Eurozone finance ministers and central bankers will discuss the size of their bailout funds — the temporary European Financial Stability Facility (EFSF) and the permanent European Stability Mechanism (ESM) in Copenhagen on March 30-31.
The 440 billion euro EFSF and the 500 billion ESM now have a combined lending ceiling of 500 billion euros, which means that in the 12 months from July 2012 when they co-exist, they cannot lend together more than 500 billion euros.
Markets have long been pushing for a higher capacity for eurozone lending to make sure the 17-nation bloc has enough money to bail out even its large members like Italy or Spain, should that be necessary, but Germany has been adamantly opposed to such an increase.
"Given that the situation is difficult in several countries, it seems to me the easiest option is the least ambitious one," one senior eurozone official said.
Out of its 440 billion euros of lending power, the EFSF has already committed 192 billion euros to bailouts for Greece, Ireland and Portugal.

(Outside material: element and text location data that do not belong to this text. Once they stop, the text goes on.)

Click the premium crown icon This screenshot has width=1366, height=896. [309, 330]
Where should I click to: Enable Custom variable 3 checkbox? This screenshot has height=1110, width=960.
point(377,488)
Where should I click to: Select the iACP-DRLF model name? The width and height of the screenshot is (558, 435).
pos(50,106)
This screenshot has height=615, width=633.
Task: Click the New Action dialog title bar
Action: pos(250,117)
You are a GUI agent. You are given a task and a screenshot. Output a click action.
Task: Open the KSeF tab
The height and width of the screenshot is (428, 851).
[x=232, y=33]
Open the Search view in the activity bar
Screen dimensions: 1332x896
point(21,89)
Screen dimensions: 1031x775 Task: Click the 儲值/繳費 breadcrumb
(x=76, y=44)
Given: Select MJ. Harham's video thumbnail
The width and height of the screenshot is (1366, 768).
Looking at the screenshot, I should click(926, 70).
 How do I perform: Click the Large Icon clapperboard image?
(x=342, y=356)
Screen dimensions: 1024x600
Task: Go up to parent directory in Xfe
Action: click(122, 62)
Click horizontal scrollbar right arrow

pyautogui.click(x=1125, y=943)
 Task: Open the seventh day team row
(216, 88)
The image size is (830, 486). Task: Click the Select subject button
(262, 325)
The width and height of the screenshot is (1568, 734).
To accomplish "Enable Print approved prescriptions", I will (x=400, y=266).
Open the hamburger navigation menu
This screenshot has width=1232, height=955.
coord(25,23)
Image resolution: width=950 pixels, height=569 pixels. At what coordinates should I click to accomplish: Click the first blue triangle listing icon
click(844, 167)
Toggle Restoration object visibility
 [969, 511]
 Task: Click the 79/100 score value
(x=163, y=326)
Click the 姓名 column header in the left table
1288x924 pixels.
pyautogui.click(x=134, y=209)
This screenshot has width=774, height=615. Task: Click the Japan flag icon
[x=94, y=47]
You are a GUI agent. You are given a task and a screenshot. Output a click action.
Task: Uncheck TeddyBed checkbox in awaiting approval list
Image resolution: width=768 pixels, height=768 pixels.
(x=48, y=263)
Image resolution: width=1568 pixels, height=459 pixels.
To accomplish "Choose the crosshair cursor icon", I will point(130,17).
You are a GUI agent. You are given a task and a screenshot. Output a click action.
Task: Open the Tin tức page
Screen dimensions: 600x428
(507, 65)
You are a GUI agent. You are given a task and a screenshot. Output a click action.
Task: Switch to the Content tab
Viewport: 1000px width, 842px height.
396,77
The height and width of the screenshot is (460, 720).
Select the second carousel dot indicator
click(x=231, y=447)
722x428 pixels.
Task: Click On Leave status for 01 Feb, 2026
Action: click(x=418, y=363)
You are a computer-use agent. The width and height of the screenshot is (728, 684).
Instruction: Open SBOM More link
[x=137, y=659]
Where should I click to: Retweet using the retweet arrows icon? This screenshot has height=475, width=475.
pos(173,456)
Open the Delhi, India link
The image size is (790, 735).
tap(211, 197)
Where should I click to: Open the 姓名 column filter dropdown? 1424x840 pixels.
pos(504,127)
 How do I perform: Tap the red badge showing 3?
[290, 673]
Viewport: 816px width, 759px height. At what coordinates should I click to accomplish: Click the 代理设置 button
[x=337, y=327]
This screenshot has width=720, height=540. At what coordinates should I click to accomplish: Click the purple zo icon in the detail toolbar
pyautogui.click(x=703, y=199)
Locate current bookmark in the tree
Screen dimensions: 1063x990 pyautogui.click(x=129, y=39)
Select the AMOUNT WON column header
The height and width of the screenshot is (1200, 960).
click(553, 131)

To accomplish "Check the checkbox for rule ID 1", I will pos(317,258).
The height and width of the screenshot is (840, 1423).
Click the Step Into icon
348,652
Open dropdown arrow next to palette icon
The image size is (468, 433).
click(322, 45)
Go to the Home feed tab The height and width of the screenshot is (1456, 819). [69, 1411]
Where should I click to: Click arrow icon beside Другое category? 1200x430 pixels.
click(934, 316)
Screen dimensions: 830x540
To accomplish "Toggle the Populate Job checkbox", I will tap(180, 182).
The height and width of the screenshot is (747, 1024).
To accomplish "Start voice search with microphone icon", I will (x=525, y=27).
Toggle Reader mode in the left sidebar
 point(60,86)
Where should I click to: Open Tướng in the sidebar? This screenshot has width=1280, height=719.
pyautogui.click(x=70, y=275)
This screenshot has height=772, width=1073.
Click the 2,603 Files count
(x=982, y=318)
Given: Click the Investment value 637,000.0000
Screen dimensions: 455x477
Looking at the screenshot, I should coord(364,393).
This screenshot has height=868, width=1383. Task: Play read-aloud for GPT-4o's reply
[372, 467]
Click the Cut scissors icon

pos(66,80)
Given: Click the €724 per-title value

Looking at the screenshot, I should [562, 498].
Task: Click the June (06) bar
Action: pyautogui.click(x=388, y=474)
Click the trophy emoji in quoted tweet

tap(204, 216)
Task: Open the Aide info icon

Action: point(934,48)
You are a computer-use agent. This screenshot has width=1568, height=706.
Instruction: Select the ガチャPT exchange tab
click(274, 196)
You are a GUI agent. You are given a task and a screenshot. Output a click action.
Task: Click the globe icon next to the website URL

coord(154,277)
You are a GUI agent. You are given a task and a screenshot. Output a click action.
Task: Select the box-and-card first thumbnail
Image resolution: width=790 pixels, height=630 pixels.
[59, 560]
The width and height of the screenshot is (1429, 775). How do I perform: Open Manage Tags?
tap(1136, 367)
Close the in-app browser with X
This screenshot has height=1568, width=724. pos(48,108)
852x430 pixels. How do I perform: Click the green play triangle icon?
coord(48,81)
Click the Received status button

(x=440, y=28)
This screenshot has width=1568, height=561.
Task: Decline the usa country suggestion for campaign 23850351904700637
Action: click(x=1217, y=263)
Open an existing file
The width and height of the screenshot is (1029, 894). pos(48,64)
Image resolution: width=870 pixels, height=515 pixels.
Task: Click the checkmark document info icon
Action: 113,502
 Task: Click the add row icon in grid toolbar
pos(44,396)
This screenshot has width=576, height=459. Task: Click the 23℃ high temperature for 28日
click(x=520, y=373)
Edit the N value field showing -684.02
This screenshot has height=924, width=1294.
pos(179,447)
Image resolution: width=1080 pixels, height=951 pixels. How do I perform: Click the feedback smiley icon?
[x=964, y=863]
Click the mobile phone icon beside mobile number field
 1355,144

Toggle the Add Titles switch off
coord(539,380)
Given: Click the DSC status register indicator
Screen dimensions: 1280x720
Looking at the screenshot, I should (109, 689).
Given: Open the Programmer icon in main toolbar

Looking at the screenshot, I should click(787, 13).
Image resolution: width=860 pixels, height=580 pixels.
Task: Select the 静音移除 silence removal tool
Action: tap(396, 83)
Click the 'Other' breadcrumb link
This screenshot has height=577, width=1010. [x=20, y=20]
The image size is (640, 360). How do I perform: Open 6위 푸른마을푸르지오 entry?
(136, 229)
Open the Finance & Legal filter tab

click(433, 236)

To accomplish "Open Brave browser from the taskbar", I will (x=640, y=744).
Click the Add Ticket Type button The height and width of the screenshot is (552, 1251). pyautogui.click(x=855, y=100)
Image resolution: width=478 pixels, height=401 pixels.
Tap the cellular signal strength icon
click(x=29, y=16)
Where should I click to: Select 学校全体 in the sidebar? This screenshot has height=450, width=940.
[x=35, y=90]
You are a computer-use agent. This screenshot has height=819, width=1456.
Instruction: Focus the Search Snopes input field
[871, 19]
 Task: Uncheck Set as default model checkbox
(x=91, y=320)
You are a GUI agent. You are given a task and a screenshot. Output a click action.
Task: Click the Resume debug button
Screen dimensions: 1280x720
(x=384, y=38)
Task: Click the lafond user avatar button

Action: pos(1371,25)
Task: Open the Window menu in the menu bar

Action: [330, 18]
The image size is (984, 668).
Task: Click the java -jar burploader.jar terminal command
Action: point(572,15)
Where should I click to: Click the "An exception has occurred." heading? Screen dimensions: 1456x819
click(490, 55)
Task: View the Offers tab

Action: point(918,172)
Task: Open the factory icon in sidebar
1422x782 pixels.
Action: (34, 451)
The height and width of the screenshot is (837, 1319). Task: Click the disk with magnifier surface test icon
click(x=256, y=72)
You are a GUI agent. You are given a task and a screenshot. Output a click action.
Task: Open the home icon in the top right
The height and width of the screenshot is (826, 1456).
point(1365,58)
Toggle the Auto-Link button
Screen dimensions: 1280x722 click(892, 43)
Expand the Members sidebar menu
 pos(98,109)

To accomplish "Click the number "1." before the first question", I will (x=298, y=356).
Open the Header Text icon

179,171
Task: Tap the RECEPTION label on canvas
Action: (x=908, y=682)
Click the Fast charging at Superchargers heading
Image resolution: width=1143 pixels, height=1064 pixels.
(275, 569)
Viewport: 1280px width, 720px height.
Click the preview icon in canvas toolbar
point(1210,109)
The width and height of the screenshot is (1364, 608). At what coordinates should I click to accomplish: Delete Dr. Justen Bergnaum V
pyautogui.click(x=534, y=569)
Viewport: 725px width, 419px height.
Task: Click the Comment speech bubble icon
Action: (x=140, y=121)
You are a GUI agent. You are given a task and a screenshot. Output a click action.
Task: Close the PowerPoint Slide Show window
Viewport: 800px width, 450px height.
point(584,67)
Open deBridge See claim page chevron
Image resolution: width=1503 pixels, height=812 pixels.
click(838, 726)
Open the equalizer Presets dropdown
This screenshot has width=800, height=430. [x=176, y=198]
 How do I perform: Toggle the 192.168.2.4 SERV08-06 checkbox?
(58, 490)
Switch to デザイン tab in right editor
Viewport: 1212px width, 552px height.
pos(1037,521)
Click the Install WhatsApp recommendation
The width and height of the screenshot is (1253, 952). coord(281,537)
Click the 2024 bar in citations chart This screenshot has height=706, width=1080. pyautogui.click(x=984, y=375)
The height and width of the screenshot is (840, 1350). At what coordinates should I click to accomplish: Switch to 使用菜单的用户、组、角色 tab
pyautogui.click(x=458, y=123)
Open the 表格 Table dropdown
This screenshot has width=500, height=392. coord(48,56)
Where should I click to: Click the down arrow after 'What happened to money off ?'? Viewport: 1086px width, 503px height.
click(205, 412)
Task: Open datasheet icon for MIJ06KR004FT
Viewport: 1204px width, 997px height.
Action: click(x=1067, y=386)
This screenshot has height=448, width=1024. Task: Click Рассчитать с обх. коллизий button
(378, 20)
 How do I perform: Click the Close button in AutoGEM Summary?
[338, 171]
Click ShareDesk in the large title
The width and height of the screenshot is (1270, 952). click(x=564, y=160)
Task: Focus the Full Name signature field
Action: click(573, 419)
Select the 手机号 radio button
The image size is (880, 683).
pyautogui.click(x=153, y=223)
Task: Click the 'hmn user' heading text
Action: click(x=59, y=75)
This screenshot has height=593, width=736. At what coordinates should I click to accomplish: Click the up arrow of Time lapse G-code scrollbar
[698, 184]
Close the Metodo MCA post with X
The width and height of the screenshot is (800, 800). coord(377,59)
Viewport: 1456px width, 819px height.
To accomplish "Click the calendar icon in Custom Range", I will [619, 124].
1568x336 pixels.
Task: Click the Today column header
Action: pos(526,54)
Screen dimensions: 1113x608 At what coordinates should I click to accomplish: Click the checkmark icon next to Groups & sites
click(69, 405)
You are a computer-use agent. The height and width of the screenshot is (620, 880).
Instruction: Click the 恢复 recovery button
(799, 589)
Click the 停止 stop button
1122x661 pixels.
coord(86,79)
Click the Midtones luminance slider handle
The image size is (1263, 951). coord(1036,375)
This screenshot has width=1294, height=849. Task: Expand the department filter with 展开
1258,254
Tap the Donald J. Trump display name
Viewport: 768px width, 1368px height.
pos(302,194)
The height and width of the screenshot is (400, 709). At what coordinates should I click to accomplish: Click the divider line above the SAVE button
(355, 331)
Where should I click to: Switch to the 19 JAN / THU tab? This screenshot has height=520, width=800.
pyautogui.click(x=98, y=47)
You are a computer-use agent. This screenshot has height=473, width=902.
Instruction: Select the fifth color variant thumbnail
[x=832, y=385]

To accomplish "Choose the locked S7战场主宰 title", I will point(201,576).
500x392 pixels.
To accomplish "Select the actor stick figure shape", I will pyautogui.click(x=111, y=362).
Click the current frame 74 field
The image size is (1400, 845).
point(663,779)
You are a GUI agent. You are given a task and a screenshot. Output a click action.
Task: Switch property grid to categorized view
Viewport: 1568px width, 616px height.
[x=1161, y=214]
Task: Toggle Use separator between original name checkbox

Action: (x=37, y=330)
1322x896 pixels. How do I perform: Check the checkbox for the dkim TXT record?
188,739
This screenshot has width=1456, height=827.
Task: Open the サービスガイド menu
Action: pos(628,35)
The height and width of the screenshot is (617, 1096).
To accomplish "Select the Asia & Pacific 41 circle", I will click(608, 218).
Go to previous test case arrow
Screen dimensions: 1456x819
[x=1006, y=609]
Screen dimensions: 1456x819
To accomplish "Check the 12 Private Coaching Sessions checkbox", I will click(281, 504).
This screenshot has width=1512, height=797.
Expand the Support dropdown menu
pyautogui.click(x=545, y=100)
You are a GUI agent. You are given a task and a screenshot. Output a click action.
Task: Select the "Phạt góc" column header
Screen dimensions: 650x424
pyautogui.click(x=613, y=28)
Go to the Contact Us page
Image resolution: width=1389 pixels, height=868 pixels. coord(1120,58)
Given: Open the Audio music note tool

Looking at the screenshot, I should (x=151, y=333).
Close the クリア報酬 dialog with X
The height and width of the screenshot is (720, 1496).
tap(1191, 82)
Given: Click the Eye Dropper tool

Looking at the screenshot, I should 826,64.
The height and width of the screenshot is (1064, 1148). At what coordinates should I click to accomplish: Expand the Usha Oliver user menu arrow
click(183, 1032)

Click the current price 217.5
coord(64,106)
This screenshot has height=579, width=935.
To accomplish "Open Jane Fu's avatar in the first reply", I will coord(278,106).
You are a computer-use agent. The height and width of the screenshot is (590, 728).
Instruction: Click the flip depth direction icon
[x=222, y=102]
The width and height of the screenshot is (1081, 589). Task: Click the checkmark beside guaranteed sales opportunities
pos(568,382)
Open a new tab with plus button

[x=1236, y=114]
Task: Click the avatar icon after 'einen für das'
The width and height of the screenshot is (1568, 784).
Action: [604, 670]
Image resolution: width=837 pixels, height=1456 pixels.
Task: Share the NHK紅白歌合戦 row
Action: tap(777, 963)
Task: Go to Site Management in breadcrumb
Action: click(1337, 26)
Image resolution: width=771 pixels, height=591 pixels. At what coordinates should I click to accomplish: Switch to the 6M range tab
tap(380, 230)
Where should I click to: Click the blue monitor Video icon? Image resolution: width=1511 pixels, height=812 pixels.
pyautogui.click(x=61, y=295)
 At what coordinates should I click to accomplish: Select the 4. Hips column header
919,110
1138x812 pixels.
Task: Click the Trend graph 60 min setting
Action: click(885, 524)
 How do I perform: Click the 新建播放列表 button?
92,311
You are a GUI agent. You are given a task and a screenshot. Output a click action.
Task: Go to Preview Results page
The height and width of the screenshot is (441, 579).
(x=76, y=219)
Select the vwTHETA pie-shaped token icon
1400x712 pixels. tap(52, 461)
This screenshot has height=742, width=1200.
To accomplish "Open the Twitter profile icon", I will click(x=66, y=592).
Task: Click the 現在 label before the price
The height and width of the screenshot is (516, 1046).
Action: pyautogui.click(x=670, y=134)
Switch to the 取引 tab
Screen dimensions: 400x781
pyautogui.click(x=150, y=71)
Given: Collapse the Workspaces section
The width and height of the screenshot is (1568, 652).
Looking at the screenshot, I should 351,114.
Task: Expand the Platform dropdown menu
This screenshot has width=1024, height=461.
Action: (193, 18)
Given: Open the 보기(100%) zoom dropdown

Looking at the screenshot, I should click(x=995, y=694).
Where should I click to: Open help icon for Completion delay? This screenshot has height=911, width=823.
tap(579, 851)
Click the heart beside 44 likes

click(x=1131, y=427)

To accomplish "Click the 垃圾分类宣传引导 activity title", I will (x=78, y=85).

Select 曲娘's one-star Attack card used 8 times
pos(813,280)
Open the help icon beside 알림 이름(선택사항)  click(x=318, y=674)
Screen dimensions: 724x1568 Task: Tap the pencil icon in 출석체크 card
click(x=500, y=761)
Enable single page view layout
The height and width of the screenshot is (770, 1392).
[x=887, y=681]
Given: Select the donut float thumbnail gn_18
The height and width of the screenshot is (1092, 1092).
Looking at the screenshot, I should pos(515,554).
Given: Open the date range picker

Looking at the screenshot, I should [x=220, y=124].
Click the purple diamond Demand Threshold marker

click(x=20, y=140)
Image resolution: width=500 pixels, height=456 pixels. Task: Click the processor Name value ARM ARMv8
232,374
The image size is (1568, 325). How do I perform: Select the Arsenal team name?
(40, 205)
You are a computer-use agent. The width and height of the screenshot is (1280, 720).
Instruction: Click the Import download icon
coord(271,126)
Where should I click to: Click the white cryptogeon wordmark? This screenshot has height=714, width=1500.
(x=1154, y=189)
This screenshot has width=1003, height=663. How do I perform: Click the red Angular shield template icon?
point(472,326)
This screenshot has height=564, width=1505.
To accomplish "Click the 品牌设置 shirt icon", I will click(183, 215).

"One possibility would be to say the EFSF has made commitments of 192 billion euros, but the ESM should start fresh with 500," the senior eurozone official said.
"The combined lending capacity would go from 500 billion to 692 billion, roughly 700 billion. That is one of the options under discussion and that is probably the least ambitious and therefore politically the easiest," the official said.
A second eurozone official confirmed this was a likely solution, although both noted several options were being examined and the final decision was still uncertain.